▸ **DATA FOR THE TASK**:
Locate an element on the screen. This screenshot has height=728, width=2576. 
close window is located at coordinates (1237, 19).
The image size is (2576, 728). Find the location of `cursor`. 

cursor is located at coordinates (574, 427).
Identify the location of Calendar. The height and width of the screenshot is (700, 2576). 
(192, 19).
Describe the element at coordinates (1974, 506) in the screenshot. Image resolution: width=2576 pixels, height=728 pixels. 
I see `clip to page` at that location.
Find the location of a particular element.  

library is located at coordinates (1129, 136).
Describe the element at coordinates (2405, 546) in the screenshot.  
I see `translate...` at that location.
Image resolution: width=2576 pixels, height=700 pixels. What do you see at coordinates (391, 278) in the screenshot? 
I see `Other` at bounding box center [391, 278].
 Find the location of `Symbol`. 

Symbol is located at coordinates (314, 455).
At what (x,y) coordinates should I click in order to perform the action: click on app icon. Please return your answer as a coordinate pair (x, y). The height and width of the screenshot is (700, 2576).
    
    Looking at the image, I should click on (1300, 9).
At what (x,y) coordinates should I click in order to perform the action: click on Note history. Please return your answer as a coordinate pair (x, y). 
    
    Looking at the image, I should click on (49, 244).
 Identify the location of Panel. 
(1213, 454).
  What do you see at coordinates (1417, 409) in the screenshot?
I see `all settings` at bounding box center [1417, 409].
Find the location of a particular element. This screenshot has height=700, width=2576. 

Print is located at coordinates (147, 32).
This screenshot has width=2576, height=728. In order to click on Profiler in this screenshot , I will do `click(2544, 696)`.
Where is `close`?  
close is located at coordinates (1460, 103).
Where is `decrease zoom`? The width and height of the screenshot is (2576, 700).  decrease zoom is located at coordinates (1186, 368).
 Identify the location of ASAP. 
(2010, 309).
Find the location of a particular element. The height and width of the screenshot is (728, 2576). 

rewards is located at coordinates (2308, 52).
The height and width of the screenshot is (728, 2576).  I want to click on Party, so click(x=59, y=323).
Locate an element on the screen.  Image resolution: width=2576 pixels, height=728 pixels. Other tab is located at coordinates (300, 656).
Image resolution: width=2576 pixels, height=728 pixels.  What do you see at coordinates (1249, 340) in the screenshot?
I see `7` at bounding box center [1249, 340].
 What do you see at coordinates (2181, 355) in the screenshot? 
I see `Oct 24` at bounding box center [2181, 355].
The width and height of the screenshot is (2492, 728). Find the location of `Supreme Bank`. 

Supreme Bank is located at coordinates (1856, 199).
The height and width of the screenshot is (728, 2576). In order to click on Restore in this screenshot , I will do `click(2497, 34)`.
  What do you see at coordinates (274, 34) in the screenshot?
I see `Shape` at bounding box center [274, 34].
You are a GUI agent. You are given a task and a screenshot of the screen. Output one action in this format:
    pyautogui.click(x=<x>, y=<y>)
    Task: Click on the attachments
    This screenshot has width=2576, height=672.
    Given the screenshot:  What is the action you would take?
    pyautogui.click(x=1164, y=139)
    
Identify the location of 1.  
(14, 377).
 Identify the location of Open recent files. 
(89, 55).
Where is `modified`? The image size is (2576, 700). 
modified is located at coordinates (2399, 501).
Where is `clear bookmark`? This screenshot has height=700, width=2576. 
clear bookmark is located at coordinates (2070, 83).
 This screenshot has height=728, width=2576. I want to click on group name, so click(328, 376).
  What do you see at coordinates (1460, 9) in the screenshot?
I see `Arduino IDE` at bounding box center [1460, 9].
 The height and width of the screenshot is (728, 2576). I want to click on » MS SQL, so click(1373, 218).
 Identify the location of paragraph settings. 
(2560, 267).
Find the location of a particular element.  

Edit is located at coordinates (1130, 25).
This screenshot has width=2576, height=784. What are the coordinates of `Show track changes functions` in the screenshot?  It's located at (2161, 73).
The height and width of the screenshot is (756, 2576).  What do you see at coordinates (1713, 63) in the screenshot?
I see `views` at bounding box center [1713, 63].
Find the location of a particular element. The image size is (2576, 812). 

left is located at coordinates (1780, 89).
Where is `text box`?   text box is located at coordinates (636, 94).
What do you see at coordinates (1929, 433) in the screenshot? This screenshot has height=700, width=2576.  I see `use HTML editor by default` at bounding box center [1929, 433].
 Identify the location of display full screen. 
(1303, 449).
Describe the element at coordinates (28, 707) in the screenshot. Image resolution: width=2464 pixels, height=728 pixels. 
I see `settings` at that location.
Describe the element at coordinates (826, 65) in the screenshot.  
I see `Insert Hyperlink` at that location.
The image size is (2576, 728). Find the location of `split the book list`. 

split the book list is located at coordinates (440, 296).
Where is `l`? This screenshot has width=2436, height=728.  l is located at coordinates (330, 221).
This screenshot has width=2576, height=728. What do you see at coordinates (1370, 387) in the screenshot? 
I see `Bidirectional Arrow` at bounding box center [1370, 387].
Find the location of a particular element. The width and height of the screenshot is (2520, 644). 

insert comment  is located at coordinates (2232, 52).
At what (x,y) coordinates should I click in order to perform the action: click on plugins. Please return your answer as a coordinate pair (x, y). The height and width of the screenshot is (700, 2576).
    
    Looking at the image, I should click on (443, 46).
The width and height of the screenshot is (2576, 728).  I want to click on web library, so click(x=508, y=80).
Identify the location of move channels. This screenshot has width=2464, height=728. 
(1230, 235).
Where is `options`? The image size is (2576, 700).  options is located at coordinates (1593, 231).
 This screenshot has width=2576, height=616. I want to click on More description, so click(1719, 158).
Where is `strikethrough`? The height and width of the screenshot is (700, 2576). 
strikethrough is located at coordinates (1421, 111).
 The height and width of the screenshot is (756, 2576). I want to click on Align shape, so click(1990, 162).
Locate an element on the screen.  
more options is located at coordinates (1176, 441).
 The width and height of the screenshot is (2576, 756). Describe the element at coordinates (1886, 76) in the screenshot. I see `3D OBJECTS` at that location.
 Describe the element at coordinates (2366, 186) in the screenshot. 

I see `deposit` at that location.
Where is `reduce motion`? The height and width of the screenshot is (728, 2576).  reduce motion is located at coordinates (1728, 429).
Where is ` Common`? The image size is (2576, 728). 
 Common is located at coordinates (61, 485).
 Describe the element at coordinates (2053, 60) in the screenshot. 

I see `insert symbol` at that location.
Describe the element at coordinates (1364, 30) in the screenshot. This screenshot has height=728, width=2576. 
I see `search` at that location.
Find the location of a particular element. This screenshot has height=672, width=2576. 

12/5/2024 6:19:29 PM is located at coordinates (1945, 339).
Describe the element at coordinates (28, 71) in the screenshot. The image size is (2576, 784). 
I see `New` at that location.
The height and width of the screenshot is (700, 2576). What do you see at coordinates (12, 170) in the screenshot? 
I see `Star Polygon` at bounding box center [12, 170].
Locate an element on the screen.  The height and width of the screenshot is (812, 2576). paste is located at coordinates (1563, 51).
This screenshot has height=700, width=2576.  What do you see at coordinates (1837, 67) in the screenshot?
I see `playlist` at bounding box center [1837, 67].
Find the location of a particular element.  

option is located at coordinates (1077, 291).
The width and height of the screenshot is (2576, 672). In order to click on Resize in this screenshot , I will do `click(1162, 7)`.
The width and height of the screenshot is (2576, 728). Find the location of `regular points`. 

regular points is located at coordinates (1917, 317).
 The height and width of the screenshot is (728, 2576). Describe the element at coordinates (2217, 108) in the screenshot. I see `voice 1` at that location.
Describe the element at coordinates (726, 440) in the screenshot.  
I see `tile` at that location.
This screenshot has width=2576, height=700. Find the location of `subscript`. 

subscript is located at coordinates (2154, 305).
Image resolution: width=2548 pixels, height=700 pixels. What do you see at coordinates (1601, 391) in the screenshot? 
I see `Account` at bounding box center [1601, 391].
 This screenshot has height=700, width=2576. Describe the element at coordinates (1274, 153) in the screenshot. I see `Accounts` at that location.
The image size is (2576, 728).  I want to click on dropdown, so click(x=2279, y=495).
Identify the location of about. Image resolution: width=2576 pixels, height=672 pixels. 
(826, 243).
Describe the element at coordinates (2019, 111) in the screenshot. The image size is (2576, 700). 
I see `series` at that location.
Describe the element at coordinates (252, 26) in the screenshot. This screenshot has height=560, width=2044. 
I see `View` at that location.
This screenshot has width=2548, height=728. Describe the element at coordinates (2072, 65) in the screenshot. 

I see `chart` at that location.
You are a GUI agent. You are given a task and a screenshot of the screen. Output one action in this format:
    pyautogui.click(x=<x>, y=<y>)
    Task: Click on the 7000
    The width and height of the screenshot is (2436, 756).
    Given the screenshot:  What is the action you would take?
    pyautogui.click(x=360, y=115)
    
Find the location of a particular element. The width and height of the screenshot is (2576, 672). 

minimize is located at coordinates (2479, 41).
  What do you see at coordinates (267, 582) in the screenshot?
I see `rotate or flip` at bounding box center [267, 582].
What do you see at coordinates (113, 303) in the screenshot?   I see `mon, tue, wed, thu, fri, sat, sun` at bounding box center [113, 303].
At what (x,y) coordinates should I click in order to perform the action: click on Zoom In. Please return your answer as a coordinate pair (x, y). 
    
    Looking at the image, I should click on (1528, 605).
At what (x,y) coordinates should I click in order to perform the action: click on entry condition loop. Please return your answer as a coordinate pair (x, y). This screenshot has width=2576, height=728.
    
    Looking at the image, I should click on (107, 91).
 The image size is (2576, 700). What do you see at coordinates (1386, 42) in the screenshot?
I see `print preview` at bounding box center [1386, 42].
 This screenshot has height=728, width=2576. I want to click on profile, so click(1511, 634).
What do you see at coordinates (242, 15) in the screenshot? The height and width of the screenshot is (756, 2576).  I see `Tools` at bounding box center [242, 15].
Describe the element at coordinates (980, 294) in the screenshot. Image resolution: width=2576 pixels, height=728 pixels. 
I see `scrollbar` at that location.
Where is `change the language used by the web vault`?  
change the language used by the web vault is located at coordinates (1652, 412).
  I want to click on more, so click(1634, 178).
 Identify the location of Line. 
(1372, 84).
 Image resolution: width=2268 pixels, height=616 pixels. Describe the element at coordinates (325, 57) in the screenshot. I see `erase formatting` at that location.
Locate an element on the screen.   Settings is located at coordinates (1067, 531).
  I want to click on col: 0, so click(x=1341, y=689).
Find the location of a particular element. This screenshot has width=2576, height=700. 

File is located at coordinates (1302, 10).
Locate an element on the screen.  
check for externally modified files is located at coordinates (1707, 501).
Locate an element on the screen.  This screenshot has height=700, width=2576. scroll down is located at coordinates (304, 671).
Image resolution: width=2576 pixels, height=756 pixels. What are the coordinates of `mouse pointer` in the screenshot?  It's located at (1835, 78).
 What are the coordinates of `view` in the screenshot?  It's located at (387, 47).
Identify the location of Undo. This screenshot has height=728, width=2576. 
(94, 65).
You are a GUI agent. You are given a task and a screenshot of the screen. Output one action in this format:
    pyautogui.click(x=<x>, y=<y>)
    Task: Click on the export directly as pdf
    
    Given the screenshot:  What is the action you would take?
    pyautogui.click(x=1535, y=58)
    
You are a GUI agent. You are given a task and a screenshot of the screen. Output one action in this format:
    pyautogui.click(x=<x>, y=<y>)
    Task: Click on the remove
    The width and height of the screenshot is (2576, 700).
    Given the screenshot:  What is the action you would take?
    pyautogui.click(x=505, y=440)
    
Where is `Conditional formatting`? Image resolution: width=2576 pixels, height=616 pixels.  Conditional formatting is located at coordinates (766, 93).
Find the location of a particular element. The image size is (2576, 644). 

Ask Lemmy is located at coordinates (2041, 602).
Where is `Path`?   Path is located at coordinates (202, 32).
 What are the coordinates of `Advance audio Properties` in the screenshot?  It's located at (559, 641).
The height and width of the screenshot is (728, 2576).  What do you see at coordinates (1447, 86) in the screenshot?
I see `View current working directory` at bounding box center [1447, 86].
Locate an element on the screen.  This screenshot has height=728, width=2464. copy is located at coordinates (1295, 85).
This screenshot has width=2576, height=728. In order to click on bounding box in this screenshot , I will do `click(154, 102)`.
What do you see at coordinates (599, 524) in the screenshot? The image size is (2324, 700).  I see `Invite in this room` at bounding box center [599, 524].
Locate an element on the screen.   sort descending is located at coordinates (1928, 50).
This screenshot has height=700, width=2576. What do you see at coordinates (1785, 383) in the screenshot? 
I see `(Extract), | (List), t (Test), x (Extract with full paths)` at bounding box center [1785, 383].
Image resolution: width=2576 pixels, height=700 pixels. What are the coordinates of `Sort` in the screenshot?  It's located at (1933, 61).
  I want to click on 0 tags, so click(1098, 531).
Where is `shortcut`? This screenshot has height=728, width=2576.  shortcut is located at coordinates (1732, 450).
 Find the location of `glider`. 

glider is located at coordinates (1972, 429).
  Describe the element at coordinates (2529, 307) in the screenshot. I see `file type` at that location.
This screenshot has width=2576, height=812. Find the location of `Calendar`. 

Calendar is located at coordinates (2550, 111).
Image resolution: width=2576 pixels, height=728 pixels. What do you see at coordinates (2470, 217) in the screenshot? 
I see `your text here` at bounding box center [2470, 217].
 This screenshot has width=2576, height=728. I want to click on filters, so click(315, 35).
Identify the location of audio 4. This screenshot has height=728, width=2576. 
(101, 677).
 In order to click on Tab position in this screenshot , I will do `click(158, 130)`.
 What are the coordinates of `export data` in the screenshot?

▸ **TASK OBJECTIVE**: Convert the lines between the one holding "coordinates (300, 656)." and the one holding "This screenshot has width=2576, height=784.", inclusive, into a Markdown table with the columns Row and Line. Omit blank lines.

▸ **EXERCISE ANSWER**:
| Row | Line |
|---|---|
| 1 | Locate an element on the screen.  Image resolution: width=2576 pixels, height=728 pixels. Other tab is located at coordinates (300, 656). |
| 2 | Image resolution: width=2576 pixels, height=728 pixels.  What do you see at coordinates (1249, 340) in the screenshot? |
| 3 | I see `7` at bounding box center [1249, 340]. |
| 4 |  What do you see at coordinates (2181, 355) in the screenshot?  |
| 5 | I see `Oct 24` at bounding box center [2181, 355]. |
| 6 | The width and height of the screenshot is (2492, 728). Find the location of `Supreme Bank`.  |
| 7 | Supreme Bank is located at coordinates (1856, 199). |
| 8 | The height and width of the screenshot is (728, 2576). In order to click on Restore in this screenshot , I will do `click(2497, 34)`. |
| 9 |   What do you see at coordinates (274, 34) in the screenshot? |
| 10 | I see `Shape` at bounding box center [274, 34]. |
| 11 | You are a GUI agent. You are given a task and a screenshot of the screen. Output one action in this format: |
| 12 |     pyautogui.click(x=<x>, y=<y>) |
| 13 |     Task: Click on the attachments |
| 14 |     This screenshot has width=2576, height=672. |
| 15 |     Given the screenshot:  What is the action you would take? |
| 16 |     pyautogui.click(x=1164, y=139) |
| 17 | Identify the location of 1.   |
| 18 | (14, 377). |
| 19 |  Identify the location of Open recent files.  |
| 20 | (89, 55). |
| 21 | Where is `modified`? The image size is (2576, 700).  |
| 22 | modified is located at coordinates (2399, 501). |
| 23 | Where is `clear bookmark`? This screenshot has height=700, width=2576.  |
| 24 | clear bookmark is located at coordinates (2070, 83). |
| 25 |  This screenshot has height=728, width=2576. I want to click on group name, so click(328, 376). |
| 26 |   What do you see at coordinates (1460, 9) in the screenshot? |
| 27 | I see `Arduino IDE` at bounding box center [1460, 9]. |
| 28 |  The height and width of the screenshot is (728, 2576). I want to click on » MS SQL, so click(1373, 218). |
| 29 |  Identify the location of paragraph settings.  |
| 30 | (2560, 267). |
| 31 | Find the location of a particular element.   |
| 32 | Edit is located at coordinates (1130, 25). |
| 33 | This screenshot has width=2576, height=784. What are the coordinates of `Show track changes functions` in the screenshot?  It's located at (2161, 73). |